Alerts route to different channels based on severity:
- Critical: Push notification via ntfy (immediate)
- Warning: Grouped digest every 30 minutes
- Info: Dashboard annotation only
Log Aggregation with Loki
Loki collects logs from every container via Alloy (successor to Promtail). The key insight: don't index log content. Loki indexes labels (container name, compose project, severity) and searches content at query time. This keeps storage costs manageable even at high log volumes.
# Example LogQL query: Find error logs from a specific container
{container_name="ghost-blog"} |= "error" | json | level="error"
# Aggregate error rate over time
sum(rate({job="docker"} |= "error" [5m])) by (container_name)

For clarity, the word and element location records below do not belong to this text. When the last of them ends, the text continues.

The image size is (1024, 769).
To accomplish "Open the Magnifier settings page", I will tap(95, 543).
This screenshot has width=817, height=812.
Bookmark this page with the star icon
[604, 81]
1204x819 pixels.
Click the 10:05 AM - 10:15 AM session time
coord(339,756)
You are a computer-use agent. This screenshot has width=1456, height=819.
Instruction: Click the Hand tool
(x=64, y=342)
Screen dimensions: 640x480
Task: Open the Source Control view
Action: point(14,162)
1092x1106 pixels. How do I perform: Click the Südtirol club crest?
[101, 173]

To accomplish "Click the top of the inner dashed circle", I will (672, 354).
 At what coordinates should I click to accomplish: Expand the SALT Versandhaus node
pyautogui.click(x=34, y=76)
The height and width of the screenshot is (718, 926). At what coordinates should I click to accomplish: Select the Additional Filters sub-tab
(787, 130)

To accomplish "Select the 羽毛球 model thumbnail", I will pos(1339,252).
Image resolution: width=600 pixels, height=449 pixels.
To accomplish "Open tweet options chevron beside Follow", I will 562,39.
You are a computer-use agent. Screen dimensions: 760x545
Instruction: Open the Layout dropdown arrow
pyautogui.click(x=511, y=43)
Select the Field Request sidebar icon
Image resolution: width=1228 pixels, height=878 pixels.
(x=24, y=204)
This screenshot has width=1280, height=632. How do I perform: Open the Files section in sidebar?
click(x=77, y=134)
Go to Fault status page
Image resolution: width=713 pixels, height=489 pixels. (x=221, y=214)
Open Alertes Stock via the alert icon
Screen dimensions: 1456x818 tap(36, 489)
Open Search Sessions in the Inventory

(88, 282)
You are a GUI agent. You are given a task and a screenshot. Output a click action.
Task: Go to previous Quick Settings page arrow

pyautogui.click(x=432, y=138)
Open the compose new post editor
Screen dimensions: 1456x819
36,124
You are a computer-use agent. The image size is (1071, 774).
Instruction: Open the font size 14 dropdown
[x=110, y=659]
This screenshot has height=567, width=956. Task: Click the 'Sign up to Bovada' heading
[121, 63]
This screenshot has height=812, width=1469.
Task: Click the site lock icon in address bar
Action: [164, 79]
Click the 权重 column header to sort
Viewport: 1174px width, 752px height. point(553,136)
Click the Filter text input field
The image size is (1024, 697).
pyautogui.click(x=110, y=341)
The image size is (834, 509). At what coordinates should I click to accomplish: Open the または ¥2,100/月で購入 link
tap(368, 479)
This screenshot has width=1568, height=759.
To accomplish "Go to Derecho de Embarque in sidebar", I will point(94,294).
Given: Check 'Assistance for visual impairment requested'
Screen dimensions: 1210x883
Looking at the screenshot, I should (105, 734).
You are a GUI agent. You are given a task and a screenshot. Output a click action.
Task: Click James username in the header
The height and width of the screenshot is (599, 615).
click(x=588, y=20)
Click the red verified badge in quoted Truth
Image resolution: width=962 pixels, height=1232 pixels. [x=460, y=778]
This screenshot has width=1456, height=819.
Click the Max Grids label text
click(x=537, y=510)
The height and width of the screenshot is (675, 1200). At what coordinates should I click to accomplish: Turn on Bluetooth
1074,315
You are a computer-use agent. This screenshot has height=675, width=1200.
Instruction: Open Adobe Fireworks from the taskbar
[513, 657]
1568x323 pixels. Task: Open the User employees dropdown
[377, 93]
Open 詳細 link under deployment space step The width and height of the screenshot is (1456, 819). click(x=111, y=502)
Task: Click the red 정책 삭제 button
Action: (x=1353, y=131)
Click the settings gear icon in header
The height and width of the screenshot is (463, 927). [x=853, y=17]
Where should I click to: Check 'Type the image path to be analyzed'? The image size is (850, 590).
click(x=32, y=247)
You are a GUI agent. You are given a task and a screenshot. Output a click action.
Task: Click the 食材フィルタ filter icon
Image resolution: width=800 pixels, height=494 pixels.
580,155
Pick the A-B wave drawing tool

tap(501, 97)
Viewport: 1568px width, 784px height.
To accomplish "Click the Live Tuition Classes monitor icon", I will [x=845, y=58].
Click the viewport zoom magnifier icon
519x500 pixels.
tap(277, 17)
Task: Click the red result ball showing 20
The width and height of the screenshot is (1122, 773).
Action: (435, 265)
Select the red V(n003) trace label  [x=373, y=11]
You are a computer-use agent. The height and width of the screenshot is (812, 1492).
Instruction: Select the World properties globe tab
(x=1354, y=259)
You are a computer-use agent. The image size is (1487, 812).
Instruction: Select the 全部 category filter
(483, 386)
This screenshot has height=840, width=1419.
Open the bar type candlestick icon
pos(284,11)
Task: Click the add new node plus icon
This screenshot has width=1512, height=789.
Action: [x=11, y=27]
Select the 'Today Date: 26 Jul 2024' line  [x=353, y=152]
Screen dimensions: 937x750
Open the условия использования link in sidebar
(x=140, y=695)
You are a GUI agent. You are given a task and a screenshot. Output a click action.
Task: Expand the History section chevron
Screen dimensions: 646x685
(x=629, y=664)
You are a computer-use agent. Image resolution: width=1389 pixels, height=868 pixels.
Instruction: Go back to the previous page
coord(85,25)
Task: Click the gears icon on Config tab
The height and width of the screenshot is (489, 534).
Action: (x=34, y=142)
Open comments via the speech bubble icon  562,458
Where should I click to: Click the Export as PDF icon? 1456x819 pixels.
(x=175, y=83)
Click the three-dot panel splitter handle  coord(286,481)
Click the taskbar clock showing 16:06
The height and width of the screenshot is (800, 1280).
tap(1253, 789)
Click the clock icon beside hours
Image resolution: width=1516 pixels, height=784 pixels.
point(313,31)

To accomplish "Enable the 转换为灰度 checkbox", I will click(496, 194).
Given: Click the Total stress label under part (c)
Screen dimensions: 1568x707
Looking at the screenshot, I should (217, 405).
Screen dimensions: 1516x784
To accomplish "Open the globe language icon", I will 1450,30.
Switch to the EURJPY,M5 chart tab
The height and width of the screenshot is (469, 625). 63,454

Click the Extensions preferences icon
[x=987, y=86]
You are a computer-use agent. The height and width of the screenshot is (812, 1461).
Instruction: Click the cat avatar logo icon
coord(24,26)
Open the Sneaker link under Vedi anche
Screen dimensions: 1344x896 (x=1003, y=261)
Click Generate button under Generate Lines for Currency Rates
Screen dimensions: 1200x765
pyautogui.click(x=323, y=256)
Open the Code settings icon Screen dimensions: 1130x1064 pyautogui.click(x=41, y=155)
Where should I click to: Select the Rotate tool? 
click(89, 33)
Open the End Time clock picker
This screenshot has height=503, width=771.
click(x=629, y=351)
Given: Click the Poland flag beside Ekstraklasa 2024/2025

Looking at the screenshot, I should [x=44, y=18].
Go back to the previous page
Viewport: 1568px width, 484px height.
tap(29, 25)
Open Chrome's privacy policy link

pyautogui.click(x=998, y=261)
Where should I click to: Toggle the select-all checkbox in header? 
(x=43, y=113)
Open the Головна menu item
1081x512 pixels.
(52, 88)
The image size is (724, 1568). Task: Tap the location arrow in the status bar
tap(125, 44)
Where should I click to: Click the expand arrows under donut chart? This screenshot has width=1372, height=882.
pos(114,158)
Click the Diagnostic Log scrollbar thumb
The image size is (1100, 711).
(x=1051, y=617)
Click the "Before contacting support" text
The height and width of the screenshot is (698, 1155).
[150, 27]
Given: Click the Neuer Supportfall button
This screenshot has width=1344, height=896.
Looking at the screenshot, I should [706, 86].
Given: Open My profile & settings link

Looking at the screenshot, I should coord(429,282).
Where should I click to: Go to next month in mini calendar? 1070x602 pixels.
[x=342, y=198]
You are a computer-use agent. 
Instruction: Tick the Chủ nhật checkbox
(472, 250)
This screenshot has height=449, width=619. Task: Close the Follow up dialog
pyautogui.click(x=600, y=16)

External Monitoring with Uptime Kuma
Prometheus monitors from the inside. Uptime Kuma monitors from the outside — 67 monitors checking HTTP endpoints, TCP ports, DNS resolution, and SSL certificate expiry. If Prometheus goes down, Uptime Kuma still catches it. If Uptime Kuma goes down, Prometheus alerts on it. Redundancy in monitoring is non-negotiable.
Lessons Learned
- Start with alerts, not dashboards. A beautiful dashboard nobody watches is worthless. Alerts that wake you up at 3am are real.
- Retention matters. I keep 15 days of full-resolution metrics, 90 days of downsampled data. Adjust based on your storage budget.
- Label cardinality kills Prometheus. Don't create labels with unbounded values (like request URLs). Your TSDB will explode.
- Monitor the monitors. Deadman alerts ensure your alerting pipeline itself is healthy.
- Document your dashboards. Future you won't remember what that custom panel formula means.
The monitoring stack is the foundation of everything else. Without visibility, you can't optimize, secure, or scale. It was the first thing I built and the last thing I'd ever remove.